→ WHAT YOU NEED TO DO: Work out the number of lines with the word "computer" in the material below, then reply with that number only.

=== DATA EXCERPTS ===

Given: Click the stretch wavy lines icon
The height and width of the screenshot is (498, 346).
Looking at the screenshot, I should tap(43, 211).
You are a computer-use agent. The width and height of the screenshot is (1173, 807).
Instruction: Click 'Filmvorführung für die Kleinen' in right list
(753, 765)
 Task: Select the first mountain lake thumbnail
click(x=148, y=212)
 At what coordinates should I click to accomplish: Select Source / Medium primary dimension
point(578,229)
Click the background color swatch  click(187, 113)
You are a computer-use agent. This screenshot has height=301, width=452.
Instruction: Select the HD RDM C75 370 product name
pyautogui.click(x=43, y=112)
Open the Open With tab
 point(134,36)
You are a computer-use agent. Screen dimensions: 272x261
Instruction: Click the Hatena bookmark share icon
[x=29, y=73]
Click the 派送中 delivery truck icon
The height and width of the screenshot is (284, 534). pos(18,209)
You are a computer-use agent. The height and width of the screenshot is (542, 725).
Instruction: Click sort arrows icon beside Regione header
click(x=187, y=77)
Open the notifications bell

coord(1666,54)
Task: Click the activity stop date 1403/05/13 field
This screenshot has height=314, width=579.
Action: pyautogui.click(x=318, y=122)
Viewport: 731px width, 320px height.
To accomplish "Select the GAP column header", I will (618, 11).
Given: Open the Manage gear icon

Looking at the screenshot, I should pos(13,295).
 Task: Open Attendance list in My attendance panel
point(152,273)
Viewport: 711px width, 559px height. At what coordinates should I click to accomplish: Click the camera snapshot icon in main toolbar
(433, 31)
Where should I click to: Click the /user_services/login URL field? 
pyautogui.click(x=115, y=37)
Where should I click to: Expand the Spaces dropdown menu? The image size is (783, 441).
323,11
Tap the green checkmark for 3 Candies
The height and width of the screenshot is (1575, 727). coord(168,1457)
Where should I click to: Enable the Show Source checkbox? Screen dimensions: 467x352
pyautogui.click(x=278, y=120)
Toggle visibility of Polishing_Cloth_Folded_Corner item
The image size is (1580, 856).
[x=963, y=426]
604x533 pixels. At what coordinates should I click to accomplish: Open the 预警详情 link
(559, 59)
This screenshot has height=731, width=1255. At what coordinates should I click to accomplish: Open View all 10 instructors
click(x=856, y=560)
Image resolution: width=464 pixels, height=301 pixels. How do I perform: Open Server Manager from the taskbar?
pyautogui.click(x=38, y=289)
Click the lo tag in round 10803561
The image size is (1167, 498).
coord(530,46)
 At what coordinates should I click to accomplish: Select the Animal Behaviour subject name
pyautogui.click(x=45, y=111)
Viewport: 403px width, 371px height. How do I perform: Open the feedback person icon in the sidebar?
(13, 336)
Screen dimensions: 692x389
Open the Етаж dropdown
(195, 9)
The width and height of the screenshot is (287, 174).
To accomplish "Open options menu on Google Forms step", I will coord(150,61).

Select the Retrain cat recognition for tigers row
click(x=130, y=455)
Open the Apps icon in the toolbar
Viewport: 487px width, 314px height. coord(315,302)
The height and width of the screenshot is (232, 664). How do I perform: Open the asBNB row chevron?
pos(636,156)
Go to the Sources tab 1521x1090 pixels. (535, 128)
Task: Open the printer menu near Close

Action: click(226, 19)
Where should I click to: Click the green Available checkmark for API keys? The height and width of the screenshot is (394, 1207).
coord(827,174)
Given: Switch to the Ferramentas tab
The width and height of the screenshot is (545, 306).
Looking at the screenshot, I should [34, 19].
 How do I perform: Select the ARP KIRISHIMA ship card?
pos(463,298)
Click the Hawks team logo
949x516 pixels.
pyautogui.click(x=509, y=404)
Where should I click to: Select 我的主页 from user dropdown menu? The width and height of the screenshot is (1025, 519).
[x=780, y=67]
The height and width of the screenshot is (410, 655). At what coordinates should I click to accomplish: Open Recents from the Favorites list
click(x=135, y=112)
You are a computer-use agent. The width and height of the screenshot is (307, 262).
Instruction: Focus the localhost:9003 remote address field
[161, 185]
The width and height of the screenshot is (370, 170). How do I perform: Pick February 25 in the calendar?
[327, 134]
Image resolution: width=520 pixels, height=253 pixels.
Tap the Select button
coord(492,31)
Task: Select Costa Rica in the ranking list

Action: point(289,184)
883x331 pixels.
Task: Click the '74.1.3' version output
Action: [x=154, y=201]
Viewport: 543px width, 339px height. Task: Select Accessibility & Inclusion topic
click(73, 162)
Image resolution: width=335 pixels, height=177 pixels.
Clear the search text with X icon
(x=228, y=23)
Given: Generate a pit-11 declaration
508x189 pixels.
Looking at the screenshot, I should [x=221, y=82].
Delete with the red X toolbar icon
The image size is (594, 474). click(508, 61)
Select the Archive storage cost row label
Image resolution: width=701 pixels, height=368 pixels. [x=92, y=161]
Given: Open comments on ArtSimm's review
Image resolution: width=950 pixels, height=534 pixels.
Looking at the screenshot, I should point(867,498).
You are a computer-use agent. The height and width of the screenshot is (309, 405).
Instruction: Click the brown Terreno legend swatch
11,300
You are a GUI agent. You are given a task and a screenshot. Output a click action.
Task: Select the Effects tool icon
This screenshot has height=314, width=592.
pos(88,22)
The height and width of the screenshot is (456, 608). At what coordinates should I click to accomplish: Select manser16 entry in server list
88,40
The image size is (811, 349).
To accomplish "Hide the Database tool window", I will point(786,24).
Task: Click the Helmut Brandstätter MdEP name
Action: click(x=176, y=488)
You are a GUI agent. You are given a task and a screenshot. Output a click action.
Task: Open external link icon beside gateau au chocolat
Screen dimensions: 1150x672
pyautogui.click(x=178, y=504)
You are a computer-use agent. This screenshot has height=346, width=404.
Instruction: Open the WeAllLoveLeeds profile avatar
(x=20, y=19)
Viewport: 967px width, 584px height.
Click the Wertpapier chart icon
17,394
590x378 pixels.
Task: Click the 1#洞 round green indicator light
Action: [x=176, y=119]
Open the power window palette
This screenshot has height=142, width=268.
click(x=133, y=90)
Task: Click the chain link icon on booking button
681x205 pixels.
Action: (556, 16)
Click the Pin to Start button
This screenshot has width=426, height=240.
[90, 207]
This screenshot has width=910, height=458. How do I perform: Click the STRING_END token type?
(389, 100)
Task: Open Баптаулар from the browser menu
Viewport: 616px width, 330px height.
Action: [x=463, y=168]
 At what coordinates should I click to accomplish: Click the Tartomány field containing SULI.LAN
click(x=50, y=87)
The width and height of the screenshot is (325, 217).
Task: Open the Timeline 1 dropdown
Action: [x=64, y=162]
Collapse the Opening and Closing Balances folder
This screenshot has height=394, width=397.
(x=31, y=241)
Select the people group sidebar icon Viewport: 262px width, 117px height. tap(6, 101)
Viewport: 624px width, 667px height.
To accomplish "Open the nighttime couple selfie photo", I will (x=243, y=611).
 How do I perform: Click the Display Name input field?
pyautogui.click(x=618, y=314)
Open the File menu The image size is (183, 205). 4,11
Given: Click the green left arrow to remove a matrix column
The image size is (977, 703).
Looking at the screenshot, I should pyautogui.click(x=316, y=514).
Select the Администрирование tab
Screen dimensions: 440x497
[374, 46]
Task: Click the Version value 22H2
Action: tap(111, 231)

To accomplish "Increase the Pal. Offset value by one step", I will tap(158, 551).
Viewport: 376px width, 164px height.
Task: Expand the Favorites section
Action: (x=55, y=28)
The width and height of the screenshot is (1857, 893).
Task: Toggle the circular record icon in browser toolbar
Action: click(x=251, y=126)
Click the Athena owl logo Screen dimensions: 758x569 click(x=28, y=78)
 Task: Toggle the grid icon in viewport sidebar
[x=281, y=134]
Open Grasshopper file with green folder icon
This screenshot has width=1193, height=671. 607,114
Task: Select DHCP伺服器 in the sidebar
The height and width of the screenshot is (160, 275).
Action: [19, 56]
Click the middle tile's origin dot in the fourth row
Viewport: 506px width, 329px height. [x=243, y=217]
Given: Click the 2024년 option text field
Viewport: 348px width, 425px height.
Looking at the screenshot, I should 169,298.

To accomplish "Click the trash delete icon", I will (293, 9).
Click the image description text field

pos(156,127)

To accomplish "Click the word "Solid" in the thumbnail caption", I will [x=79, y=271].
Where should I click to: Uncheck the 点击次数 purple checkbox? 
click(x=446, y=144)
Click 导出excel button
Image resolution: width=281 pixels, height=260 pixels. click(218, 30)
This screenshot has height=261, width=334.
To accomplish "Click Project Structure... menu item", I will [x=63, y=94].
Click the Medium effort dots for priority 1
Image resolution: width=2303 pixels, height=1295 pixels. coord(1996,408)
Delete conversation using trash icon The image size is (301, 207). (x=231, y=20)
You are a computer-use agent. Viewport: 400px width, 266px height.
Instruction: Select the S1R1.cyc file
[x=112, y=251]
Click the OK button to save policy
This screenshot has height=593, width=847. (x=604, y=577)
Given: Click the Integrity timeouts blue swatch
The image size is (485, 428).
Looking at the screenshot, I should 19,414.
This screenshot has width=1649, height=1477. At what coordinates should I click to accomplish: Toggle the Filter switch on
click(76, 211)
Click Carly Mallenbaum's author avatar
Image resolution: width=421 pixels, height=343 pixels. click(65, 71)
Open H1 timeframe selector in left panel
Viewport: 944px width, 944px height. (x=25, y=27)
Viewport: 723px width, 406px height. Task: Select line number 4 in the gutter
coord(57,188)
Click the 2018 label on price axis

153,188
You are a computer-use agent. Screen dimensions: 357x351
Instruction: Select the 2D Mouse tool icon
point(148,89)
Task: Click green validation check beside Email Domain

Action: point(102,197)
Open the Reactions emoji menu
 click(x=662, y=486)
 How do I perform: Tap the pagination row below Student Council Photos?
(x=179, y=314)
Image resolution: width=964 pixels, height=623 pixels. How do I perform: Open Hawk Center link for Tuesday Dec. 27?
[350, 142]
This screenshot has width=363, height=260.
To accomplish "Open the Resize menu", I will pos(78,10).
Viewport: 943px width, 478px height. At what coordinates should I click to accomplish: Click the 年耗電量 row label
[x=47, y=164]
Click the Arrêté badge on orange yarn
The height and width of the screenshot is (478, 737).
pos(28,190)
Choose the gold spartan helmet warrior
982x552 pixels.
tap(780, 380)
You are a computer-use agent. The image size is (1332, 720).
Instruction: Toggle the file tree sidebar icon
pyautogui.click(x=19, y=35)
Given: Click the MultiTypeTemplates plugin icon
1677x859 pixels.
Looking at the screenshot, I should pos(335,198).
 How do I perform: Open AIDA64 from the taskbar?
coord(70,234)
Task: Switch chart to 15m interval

===

→ ANSWER FOR THIS EXERCISE: 10